One day I was outside. I saw Mommy standing at the door, laughing and laughing. I was skipping and while I skipped, my hat was falling back on my head and a balloon was hanging from my mouth. She thought it was funny. She was always watching me and I liked for her to. Every once in a while I blew up the balloon and plucked on it with my fingers.
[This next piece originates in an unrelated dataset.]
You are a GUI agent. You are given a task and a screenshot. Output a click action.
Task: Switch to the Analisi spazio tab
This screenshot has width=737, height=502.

Ford and I had a pretty good balloon collection but none of them lasted long. When Ford and I got older, we added to our collections. We had stones and rocks and rubber bands and paper clips. Ford had lots of fishing poles. We played with all kinds of objects in our sand piles. Ford always talked about Christopher Robin who was his friend.

I played in my sand-pile in the driveway on the front lawn where it was first. I loved it so much that one day Mommy came home, and I didn't even see her. She stood there watching me a long time, she said. I was wearing a dress she made for me out of a tan and green polka dot dress she sore before I was born. She made me a hat to match that tied under my chin.

I had a gray coat Mommy made out of a grey tweed shirt she had before I was born, and it was trimmed with blue velvet from her wedding dress.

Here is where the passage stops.